— Begin —
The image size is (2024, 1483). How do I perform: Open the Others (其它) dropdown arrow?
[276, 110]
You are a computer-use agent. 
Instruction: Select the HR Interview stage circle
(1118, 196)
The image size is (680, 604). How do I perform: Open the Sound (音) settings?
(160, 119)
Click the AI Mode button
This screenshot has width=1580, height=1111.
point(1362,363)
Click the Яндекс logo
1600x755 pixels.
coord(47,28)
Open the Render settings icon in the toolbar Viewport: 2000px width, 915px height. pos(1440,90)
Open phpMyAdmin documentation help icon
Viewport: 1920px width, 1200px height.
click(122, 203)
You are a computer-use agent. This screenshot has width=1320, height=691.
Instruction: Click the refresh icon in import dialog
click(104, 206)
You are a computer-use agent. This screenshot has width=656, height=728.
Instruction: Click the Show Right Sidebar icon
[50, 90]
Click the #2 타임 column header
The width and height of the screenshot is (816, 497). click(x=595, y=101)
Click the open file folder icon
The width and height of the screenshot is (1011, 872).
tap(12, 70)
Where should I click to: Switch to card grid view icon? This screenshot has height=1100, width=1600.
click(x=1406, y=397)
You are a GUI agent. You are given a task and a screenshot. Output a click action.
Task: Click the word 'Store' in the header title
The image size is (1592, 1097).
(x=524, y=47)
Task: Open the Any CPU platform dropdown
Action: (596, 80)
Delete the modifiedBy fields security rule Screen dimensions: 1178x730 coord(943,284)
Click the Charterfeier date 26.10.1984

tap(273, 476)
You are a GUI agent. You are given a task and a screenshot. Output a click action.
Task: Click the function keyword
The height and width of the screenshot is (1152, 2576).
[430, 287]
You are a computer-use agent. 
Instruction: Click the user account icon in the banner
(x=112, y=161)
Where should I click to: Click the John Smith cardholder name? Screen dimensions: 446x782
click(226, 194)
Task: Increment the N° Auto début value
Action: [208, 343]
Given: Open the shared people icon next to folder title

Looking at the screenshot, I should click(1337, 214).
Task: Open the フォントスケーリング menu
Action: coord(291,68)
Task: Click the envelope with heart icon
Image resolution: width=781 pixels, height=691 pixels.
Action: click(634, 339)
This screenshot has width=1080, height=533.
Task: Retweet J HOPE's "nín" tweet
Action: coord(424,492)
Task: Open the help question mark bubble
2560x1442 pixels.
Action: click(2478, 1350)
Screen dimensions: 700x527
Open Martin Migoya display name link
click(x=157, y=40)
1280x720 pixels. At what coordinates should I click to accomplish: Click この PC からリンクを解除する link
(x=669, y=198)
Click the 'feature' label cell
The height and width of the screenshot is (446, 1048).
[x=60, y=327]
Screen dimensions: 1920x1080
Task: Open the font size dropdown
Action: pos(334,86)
— End —
> SET EXERCISE:
Please update the material above by replacing "computer-use agent" with "desktop automation agent" wherever it occurs, keeping everything else the same.

> IN RESPONSE:
The image size is (2024, 1483). How do I perform: Open the Others (其它) dropdown arrow?
[276, 110]
You are a desktop automation agent. 
Instruction: Select the HR Interview stage circle
(1118, 196)
The image size is (680, 604). How do I perform: Open the Sound (音) settings?
(160, 119)
Click the AI Mode button
This screenshot has width=1580, height=1111.
point(1362,363)
Click the Яндекс logo
1600x755 pixels.
coord(47,28)
Open the Render settings icon in the toolbar Viewport: 2000px width, 915px height. pos(1440,90)
Open phpMyAdmin documentation help icon
Viewport: 1920px width, 1200px height.
click(122, 203)
You are a desktop automation agent. This screenshot has width=1320, height=691.
Instruction: Click the refresh icon in import dialog
click(104, 206)
You are a desktop automation agent. This screenshot has width=656, height=728.
Instruction: Click the Show Right Sidebar icon
[50, 90]
Click the #2 타임 column header
The width and height of the screenshot is (816, 497). click(x=595, y=101)
Click the open file folder icon
The width and height of the screenshot is (1011, 872).
tap(12, 70)
Where should I click to: Switch to card grid view icon? This screenshot has height=1100, width=1600.
click(x=1406, y=397)
You are a GUI agent. You are given a task and a screenshot. Output a click action.
Task: Click the word 'Store' in the header title
The image size is (1592, 1097).
(x=524, y=47)
Task: Open the Any CPU platform dropdown
Action: (596, 80)
Delete the modifiedBy fields security rule Screen dimensions: 1178x730 coord(943,284)
Click the Charterfeier date 26.10.1984

tap(273, 476)
You are a GUI agent. You are given a task and a screenshot. Output a click action.
Task: Click the function keyword
The height and width of the screenshot is (1152, 2576).
[430, 287]
You are a desktop automation agent. 
Instruction: Click the user account icon in the banner
(x=112, y=161)
Where should I click to: Click the John Smith cardholder name? Screen dimensions: 446x782
click(226, 194)
Task: Increment the N° Auto début value
Action: [208, 343]
Given: Open the shared people icon next to folder title

Looking at the screenshot, I should click(1337, 214).
Task: Open the フォントスケーリング menu
Action: coord(291,68)
Task: Click the envelope with heart icon
Image resolution: width=781 pixels, height=691 pixels.
Action: click(634, 339)
This screenshot has width=1080, height=533.
Task: Retweet J HOPE's "nín" tweet
Action: coord(424,492)
Task: Open the help question mark bubble
2560x1442 pixels.
Action: click(2478, 1350)
Screen dimensions: 700x527
Open Martin Migoya display name link
click(x=157, y=40)
1280x720 pixels. At what coordinates should I click to accomplish: Click この PC からリンクを解除する link
(x=669, y=198)
Click the 'feature' label cell
The height and width of the screenshot is (446, 1048).
[x=60, y=327]
Screen dimensions: 1920x1080
Task: Open the font size dropdown
Action: pos(334,86)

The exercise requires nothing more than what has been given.